Physicists have developed a model that provides mathematical proof that singularities within black holes are concealed from observers.
Прорыв в физике: подтверждена "космическая цензура", что открывает новые горизонты в понимании квантовой гравитации.

In the 1960s, British physicist and mathematician Roger Penrose proposed a hypothesis known as the "cosmic censorship" principle. According to this hypothesis, singularities—regions of spacetime with extremely strong gravity—can never be observed, as they are hidden behind the event horizon of black holes. Four years ago, Penrose was awarded the Nobel Prize in Physics for his description of singularities. These are unique points in spacetime where classical laws of physics, such as general relativity, break down. While physicists agree with Penrose's depiction of black hole singularities, there has been no mathematical proof supporting the "cosmic censorship" principle until now. Physicists have now developed a new model that provides a mathematical foundation for the concealed nature of singularities in quantum black holes. The authors of the study, published in the journal Physical Review Letters, believe their model could help unravel mysteries related to quantum gravity, as reported by Interesting Engineering.

Unlike a standard black hole, a quantum black hole is a tiny subatomic object that adheres to the rules of both quantum mechanics and general relativity. While a typical black hole forms after the death of a massive star that has exploded in a supernova, a quantum black hole could theoretically be created in a particle accelerator, such as the Large Hadron Collider.

Although scientists have found evidence that standard black holes exist in space, no one has yet detected a quantum black hole, which means these objects remain purely theoretical for now.

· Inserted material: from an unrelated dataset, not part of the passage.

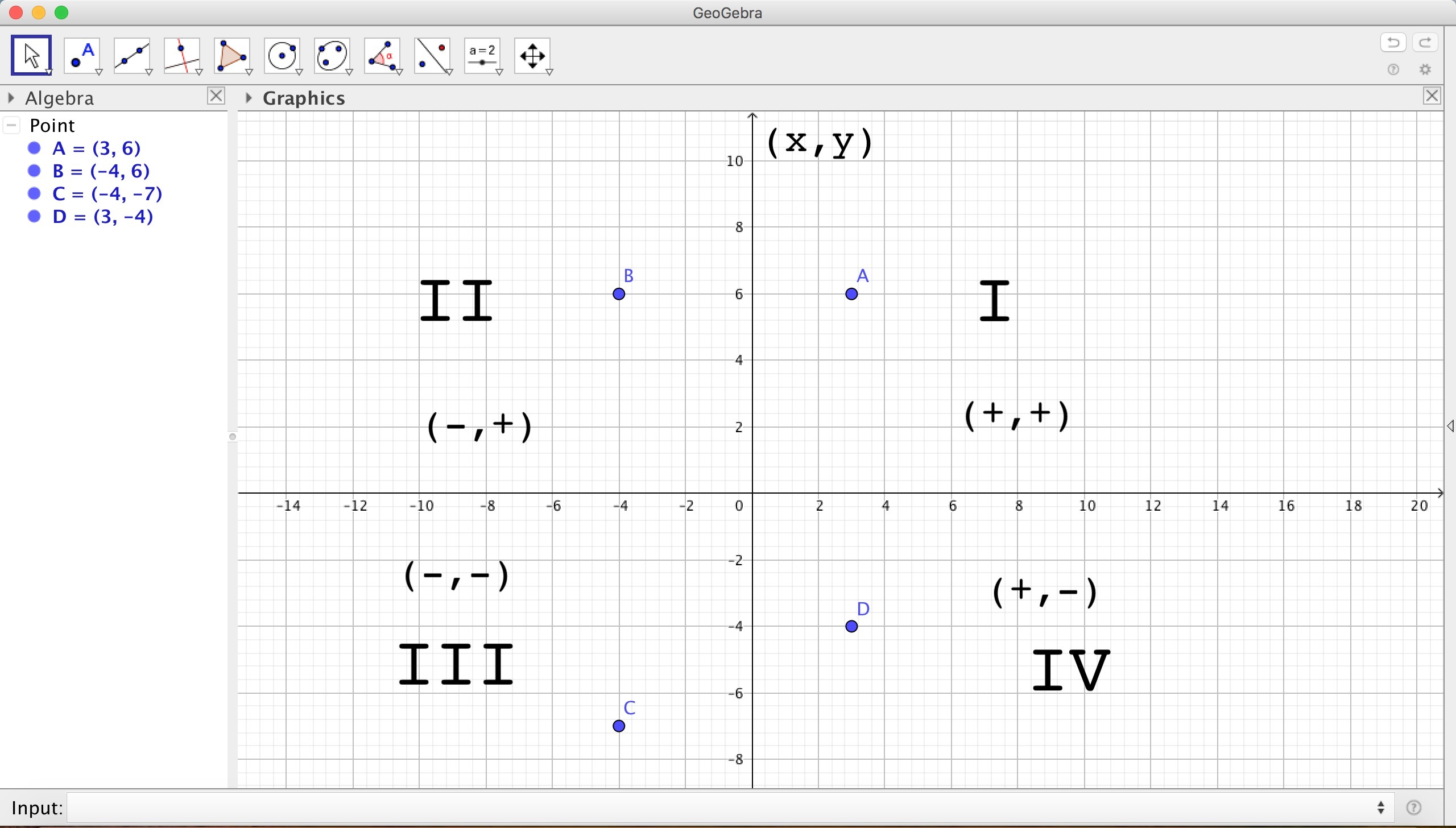Viewport: 1456px width, 828px height.
Task: Pick the Reflect about Line tool
Action: (x=433, y=56)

With this in mind, physicists have created a model that tests whether the singularities of quantum black holes remain hidden from an observer when interacting with quantum matter. The model employs gravitational holography, a method that helps understand the behavior of gravity in the most extreme conditions found inside a black hole.

According to the physicists, information about a black hole may be encoded on its boundary, known as the event horizon. This is similar to how a hologram contains three-dimensional information within a two-dimensional image. This is how gravitational holography functions.

The scientists' model demonstrated that when quantum matter is introduced into the geometry of spacetime, a horizon forms around the naked singularity due to a quantum effect, completely obscuring it from the observer. Since this effect is observed at the quantum scale, physicists have termed it quantum "cosmic censorship."

Although researchers have yet to provide mathematical proof of the "cosmic censorship" principle in classical physics, the new model confirms it in quantum physics. This could aid in finding evidence in classical physics as well. Scientists believe that with the help of this new model, they can also solve mysteries related to quantum gravity.

According to the physicists, a more precise understanding of black hole singularities, as well as how "cosmic censorship" behaves in light of quantum matter, is a crucial step toward grasping quantum gravity.